*** Opening of Provided data ***

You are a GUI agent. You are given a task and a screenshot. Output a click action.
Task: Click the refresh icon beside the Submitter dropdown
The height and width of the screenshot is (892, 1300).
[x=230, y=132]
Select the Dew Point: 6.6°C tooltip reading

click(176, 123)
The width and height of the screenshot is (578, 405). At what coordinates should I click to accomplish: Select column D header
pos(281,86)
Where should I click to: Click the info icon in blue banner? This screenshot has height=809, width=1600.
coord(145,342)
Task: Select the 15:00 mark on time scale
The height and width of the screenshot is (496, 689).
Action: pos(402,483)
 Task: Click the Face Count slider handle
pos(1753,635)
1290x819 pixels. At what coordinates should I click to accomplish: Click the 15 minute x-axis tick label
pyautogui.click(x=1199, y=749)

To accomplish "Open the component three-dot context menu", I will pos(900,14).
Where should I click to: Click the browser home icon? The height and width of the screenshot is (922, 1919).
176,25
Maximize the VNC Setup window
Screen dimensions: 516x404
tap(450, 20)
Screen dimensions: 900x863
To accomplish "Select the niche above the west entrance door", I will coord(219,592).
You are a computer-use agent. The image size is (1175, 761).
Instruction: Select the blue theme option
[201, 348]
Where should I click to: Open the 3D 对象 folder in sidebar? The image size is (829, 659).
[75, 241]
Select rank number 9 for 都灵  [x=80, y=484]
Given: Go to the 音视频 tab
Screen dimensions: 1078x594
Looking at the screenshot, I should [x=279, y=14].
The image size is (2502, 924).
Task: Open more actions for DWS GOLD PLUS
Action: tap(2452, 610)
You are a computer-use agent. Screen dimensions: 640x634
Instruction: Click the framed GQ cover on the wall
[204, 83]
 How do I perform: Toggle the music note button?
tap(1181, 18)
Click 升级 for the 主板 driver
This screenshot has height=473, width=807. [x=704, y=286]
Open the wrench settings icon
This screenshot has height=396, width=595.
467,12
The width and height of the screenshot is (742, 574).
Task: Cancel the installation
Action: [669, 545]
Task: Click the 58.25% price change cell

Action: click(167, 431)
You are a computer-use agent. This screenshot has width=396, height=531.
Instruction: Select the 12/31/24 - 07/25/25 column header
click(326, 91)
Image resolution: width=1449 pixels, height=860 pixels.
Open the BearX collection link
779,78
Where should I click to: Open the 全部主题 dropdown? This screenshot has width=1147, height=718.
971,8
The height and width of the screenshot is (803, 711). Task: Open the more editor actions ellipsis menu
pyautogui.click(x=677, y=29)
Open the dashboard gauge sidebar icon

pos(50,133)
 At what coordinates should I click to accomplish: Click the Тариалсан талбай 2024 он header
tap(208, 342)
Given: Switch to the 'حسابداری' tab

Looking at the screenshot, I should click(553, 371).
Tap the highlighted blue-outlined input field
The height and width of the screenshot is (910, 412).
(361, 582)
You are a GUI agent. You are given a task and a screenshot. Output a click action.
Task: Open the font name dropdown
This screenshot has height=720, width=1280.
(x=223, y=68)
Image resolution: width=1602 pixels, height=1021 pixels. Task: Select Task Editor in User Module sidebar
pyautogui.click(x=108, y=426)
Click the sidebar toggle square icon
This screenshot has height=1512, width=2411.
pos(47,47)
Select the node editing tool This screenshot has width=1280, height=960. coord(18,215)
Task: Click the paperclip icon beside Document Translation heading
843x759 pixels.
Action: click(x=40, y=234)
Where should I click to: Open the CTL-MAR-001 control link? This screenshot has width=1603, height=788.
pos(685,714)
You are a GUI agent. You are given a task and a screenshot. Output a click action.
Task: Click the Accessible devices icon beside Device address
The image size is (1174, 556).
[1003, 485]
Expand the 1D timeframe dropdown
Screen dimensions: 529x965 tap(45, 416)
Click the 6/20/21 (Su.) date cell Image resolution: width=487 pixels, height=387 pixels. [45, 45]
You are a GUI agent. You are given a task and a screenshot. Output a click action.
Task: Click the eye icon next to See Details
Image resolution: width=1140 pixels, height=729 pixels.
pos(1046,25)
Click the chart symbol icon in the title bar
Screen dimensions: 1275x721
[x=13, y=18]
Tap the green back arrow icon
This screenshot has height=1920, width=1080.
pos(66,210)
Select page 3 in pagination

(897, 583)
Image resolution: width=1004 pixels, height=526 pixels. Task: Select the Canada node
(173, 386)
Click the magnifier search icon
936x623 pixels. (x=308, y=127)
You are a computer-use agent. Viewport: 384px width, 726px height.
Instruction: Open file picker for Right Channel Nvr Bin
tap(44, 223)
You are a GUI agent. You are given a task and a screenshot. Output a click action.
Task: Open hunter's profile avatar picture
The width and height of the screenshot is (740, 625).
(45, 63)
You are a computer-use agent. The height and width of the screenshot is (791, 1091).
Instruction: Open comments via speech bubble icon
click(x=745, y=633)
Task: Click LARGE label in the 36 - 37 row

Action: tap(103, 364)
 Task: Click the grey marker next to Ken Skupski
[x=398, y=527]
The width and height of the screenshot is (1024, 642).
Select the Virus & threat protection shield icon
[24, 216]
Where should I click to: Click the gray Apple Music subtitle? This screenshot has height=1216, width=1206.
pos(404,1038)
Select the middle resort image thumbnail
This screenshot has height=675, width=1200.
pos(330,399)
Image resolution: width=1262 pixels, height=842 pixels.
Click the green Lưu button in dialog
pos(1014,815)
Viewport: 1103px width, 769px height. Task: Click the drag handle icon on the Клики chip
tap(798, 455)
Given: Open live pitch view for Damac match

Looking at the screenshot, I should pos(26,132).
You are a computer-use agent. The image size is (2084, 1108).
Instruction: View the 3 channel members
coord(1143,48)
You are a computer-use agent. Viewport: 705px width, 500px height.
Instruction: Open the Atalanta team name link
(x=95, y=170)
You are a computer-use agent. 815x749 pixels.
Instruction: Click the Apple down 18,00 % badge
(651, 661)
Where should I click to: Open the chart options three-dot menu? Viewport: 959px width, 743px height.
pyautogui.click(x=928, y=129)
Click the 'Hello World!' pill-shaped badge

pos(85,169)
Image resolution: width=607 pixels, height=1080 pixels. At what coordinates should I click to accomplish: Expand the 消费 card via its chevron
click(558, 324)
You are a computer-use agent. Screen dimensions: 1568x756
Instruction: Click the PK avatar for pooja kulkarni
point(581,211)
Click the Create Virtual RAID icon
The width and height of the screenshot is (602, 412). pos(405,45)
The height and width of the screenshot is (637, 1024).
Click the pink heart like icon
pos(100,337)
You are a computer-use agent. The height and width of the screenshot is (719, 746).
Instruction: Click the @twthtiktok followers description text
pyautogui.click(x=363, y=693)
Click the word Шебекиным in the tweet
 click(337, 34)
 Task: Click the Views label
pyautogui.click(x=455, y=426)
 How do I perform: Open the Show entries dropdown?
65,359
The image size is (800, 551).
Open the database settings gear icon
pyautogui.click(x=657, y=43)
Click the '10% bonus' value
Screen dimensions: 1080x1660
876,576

*** Close of Provided data ***

## What to produce
Write the records out again. Each one must match exactly.

## Problem solution
You are a GUI agent. You are given a task and a screenshot. Output a click action.
Task: Click the refresh icon beside the Submitter dropdown
The height and width of the screenshot is (892, 1300).
[x=230, y=132]
Select the Dew Point: 6.6°C tooltip reading

click(176, 123)
The width and height of the screenshot is (578, 405). At what coordinates should I click to accomplish: Select column D header
pos(281,86)
Where should I click to: Click the info icon in blue banner? This screenshot has height=809, width=1600.
coord(145,342)
Task: Select the 15:00 mark on time scale
The height and width of the screenshot is (496, 689).
Action: pos(402,483)
 Task: Click the Face Count slider handle
pos(1753,635)
1290x819 pixels. At what coordinates should I click to accomplish: Click the 15 minute x-axis tick label
pyautogui.click(x=1199, y=749)

To accomplish "Open the component three-dot context menu", I will pos(900,14).
Where should I click to: Click the browser home icon? The height and width of the screenshot is (922, 1919).
176,25
Maximize the VNC Setup window
Screen dimensions: 516x404
tap(450, 20)
Screen dimensions: 900x863
To accomplish "Select the niche above the west entrance door", I will coord(219,592).
You are a computer-use agent. The image size is (1175, 761).
Instruction: Select the blue theme option
[201, 348]
Where should I click to: Open the 3D 对象 folder in sidebar? The image size is (829, 659).
[75, 241]
Select rank number 9 for 都灵  [x=80, y=484]
Given: Go to the 音视频 tab
Screen dimensions: 1078x594
Looking at the screenshot, I should [x=279, y=14].
The image size is (2502, 924).
Task: Open more actions for DWS GOLD PLUS
Action: tap(2452, 610)
You are a computer-use agent. Screen dimensions: 640x634
Instruction: Click the framed GQ cover on the wall
[204, 83]
 How do I perform: Toggle the music note button?
tap(1181, 18)
Click 升级 for the 主板 driver
This screenshot has height=473, width=807. [x=704, y=286]
Open the wrench settings icon
This screenshot has height=396, width=595.
467,12
The width and height of the screenshot is (742, 574).
Task: Cancel the installation
Action: [669, 545]
Task: Click the 58.25% price change cell

Action: click(167, 431)
You are a computer-use agent. This screenshot has width=396, height=531.
Instruction: Select the 12/31/24 - 07/25/25 column header
click(326, 91)
Image resolution: width=1449 pixels, height=860 pixels.
Open the BearX collection link
779,78
Where should I click to: Open the 全部主题 dropdown? This screenshot has width=1147, height=718.
971,8
The height and width of the screenshot is (803, 711). Task: Open the more editor actions ellipsis menu
pyautogui.click(x=677, y=29)
Open the dashboard gauge sidebar icon

pos(50,133)
 At what coordinates should I click to accomplish: Click the Тариалсан талбай 2024 он header
tap(208, 342)
Given: Switch to the 'حسابداری' tab

Looking at the screenshot, I should click(553, 371).
Tap the highlighted blue-outlined input field
The height and width of the screenshot is (910, 412).
(361, 582)
You are a GUI agent. You are given a task and a screenshot. Output a click action.
Task: Open the font name dropdown
This screenshot has height=720, width=1280.
(x=223, y=68)
Image resolution: width=1602 pixels, height=1021 pixels. Task: Select Task Editor in User Module sidebar
pyautogui.click(x=108, y=426)
Click the sidebar toggle square icon
This screenshot has height=1512, width=2411.
pos(47,47)
Select the node editing tool This screenshot has width=1280, height=960. coord(18,215)
Task: Click the paperclip icon beside Document Translation heading
843x759 pixels.
Action: click(x=40, y=234)
Where should I click to: Open the CTL-MAR-001 control link? This screenshot has width=1603, height=788.
pos(685,714)
You are a GUI agent. You are given a task and a screenshot. Output a click action.
Task: Click the Accessible devices icon beside Device address
The image size is (1174, 556).
[1003, 485]
Expand the 1D timeframe dropdown
Screen dimensions: 529x965 tap(45, 416)
Click the 6/20/21 (Su.) date cell Image resolution: width=487 pixels, height=387 pixels. [45, 45]
You are a GUI agent. You are given a task and a screenshot. Output a click action.
Task: Click the eye icon next to See Details
Image resolution: width=1140 pixels, height=729 pixels.
pos(1046,25)
Click the chart symbol icon in the title bar
Screen dimensions: 1275x721
[x=13, y=18]
Tap the green back arrow icon
This screenshot has height=1920, width=1080.
pos(66,210)
Select page 3 in pagination

(897, 583)
Image resolution: width=1004 pixels, height=526 pixels. Task: Select the Canada node
(173, 386)
Click the magnifier search icon
936x623 pixels. (x=308, y=127)
You are a computer-use agent. Viewport: 384px width, 726px height.
Instruction: Open file picker for Right Channel Nvr Bin
tap(44, 223)
You are a GUI agent. You are given a task and a screenshot. Output a click action.
Task: Open hunter's profile avatar picture
The width and height of the screenshot is (740, 625).
(45, 63)
You are a computer-use agent. The height and width of the screenshot is (791, 1091).
Instruction: Open comments via speech bubble icon
click(x=745, y=633)
Task: Click LARGE label in the 36 - 37 row

Action: tap(103, 364)
 Task: Click the grey marker next to Ken Skupski
[x=398, y=527]
The width and height of the screenshot is (1024, 642).
Select the Virus & threat protection shield icon
[24, 216]
Where should I click to: Click the gray Apple Music subtitle? This screenshot has height=1216, width=1206.
pos(404,1038)
Select the middle resort image thumbnail
This screenshot has height=675, width=1200.
pos(330,399)
Image resolution: width=1262 pixels, height=842 pixels.
Click the green Lưu button in dialog
pos(1014,815)
Viewport: 1103px width, 769px height. Task: Click the drag handle icon on the Клики chip
tap(798, 455)
Given: Open live pitch view for Damac match

Looking at the screenshot, I should pos(26,132).
You are a computer-use agent. The image size is (2084, 1108).
Instruction: View the 3 channel members
coord(1143,48)
You are a computer-use agent. Viewport: 705px width, 500px height.
Instruction: Open the Atalanta team name link
(x=95, y=170)
You are a computer-use agent. 815x749 pixels.
Instruction: Click the Apple down 18,00 % badge
(651, 661)
Where should I click to: Open the chart options three-dot menu? Viewport: 959px width, 743px height.
pyautogui.click(x=928, y=129)
Click the 'Hello World!' pill-shaped badge

pos(85,169)
Image resolution: width=607 pixels, height=1080 pixels. At what coordinates should I click to accomplish: Expand the 消费 card via its chevron
click(558, 324)
You are a computer-use agent. Screen dimensions: 1568x756
Instruction: Click the PK avatar for pooja kulkarni
point(581,211)
Click the Create Virtual RAID icon
The width and height of the screenshot is (602, 412). pos(405,45)
The height and width of the screenshot is (637, 1024).
Click the pink heart like icon
pos(100,337)
You are a computer-use agent. The height and width of the screenshot is (719, 746).
Instruction: Click the @twthtiktok followers description text
pyautogui.click(x=363, y=693)
Click the word Шебекиным in the tweet
 click(337, 34)
 Task: Click the Views label
pyautogui.click(x=455, y=426)
 How do I perform: Open the Show entries dropdown?
65,359
The image size is (800, 551).
Open the database settings gear icon
pyautogui.click(x=657, y=43)
Click the '10% bonus' value
Screen dimensions: 1080x1660
876,576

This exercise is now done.